Florida A&M Offers Maximum Amount Allowed Under State Law to Settle Band Member's Wrongful Death Suit
In a truly tragic and senseless case the Florida A&M University is offering to pay $300,000 to settle the lawsuit filed by the family of a drum major who died following a hazing incident.
Robert Champion died nearly a year ago after being beaten by fellow band members aboard a bus parked outside an Orlando hotel.
Mr. Champion’s family has alleged that university officials did not take action to stop hazing even though a school dean proposed suspending the famed Marching 100 band just days before their son died. The lawsuit also alleges that school officials fell short in enforcing anti-hazing policies.
The amount offered by the school on Wednesday is the maximum amount the university can pay without seeking approval by the Florida Legislature.
FAMU’s president nor any of its representative have issued a statement about the offer.
The university made the offer this week following an unsuccessful mediation session between university attorneys and attorneys representing the Champion’s family.
An attorney for Champion’s family and a spokesman didn’t immediately return calls for comment.
FAMU has reversed its prior stance has the school had asked a judge to throw out the Champion lawsuit. That court filing said the lawsuit should be dismissed on several grounds, including that Champion should have refused to participate in hazing events and should have reported it to police.

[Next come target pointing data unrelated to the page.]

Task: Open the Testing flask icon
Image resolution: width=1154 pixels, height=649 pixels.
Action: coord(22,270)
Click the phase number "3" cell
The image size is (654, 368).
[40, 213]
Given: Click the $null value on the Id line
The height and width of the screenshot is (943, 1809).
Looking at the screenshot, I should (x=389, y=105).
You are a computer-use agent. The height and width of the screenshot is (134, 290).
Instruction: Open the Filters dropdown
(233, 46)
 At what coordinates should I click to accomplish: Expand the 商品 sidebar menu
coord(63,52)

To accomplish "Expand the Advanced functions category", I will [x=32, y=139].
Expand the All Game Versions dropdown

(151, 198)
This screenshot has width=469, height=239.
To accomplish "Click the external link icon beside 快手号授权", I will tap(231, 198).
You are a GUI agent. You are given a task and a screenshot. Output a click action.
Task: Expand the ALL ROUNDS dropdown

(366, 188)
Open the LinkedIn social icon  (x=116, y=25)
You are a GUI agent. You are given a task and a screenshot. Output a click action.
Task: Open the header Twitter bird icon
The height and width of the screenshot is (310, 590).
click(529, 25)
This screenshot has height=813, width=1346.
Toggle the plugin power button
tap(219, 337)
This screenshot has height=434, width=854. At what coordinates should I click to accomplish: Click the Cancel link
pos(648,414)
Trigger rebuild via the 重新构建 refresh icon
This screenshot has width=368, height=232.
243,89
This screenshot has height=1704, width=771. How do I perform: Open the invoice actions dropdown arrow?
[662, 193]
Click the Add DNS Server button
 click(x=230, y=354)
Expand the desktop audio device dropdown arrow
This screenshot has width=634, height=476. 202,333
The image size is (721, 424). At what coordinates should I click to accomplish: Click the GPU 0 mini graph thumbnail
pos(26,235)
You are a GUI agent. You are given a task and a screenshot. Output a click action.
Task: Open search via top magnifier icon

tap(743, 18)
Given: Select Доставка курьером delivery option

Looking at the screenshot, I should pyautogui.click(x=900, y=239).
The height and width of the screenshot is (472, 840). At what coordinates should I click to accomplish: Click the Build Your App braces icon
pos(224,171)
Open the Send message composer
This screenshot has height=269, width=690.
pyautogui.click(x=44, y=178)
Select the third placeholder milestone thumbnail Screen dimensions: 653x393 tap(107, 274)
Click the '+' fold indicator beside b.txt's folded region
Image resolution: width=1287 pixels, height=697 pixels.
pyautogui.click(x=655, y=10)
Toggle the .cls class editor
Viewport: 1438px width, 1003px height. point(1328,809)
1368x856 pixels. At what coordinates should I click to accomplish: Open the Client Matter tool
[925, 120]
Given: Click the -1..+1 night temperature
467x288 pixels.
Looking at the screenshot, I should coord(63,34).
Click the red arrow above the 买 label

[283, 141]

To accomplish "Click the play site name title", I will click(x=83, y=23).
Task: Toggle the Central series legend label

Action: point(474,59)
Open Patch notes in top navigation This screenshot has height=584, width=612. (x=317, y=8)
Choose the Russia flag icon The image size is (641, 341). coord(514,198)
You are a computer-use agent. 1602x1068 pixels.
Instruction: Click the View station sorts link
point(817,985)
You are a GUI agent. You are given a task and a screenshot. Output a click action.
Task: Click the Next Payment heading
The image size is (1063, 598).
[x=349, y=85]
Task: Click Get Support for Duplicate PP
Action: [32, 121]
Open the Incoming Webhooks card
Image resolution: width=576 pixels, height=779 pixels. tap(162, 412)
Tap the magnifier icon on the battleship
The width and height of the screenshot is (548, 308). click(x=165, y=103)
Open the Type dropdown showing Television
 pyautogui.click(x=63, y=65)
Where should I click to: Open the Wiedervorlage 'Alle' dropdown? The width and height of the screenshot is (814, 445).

The band has been suspended for the academic year, and the longtime band director and university president have resigned. The Florida Board of Governors is expected this month to release the results of a year-long probe into whether top university officials ignored warnings about hazing. University officials have responded by putting in a long line of new policies, including new requirements for band membership and new requirements for all students at the school.